Pensez-vous que cette nouvelle volonté politique constituera cependant un frein pour accueillir de nouvelles entreprises ?

"Jusqu'à présent, la métropole était très active sur la partie économique et sur l'immobilier d'entreprise, et apportait une dynamique très claire en accompagnant les entreprises dans leurs démarches, en leur offrant des conditions favorables afin que celles-ci trouvent des espaces pour s'implanter. Nous avons aujourd'hui une métropole qui semble vouloir privilégier la qualité de vie, et plus forcément en essayant d'accueillir de nouvelles entreprises en son centre. Nous sommes donc sur une autre vision et approche de la situation, par rapport au mandat précédent.

"Mais très honnêtement, Lyon a gagné un tel niveau d'attractivité que je pense que la ville continuera de toute façon à attirer de nouvelles entreprises. Je ne vois pas comment la tendance pourrait inverser, du moins au cours des années à venir."

Nous restons suffisamment armés pour répondre aux demandes de ces entreprises pour l'instant, avec du foncier encore disponible sur Confluence, Carré de Soie ou Gerland. C'est moins le cas pour Part-Dieu, où le quartier a plutôt tendance à se reconstruire sur lui-même.
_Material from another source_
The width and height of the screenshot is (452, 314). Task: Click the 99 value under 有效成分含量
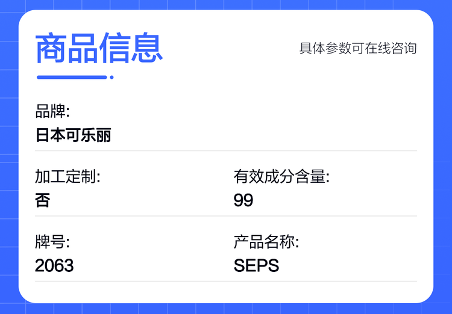[243, 200]
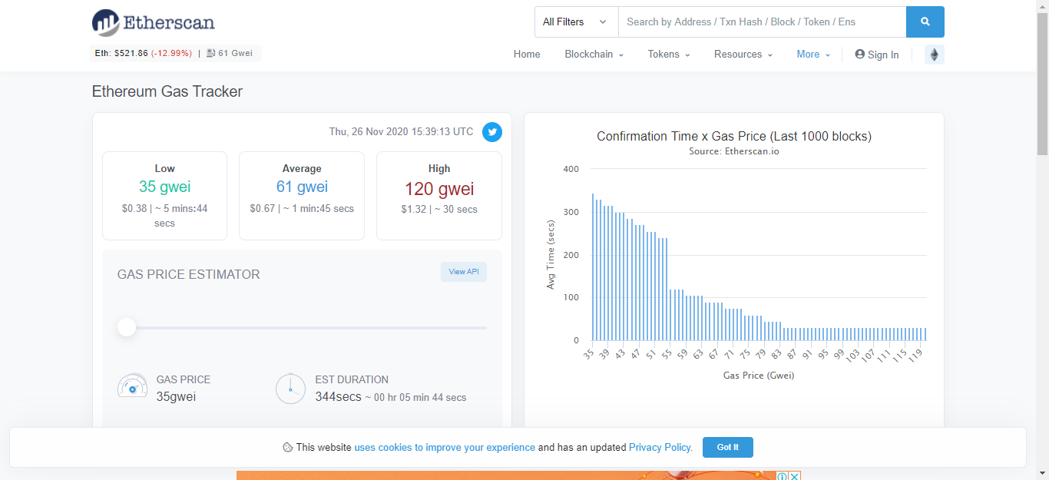Open the More menu
The width and height of the screenshot is (1049, 480).
813,55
Je reste donc vigilant, mais confiant".

Lyon vient justement d'être classée en seconde position des meilleures villes du monde, juste derrière Kyoto, par le magazine américain Condé Nast : vous attendez-vous à des retombées ? La notion de qualité de vie, avancée par les nouveaux décideurs écologistes pourra-t-elle booster, elle aussi, l'attractivité de la destination ?

"Il s'agit d'une très belle reconnaissance qui en dit long sur la qualité de vie proposés au sein de la ville, qui est à la fois une ville riche culturellement, historiquement, artistiquement, et gastronomiquement parlant.

Et il est certain que la volonté d'améliorer la qualité de vie au cœur de Lyon est louable et pourrait pousser certaines entreprises à s'installer à proximité de la métropole au sein d'espaces rendus plus agréables, avec des flux de transports plus fluides. Cela pourrait certainement bénéficier au plus grand nombre, et pas uniquement aux lyonnais".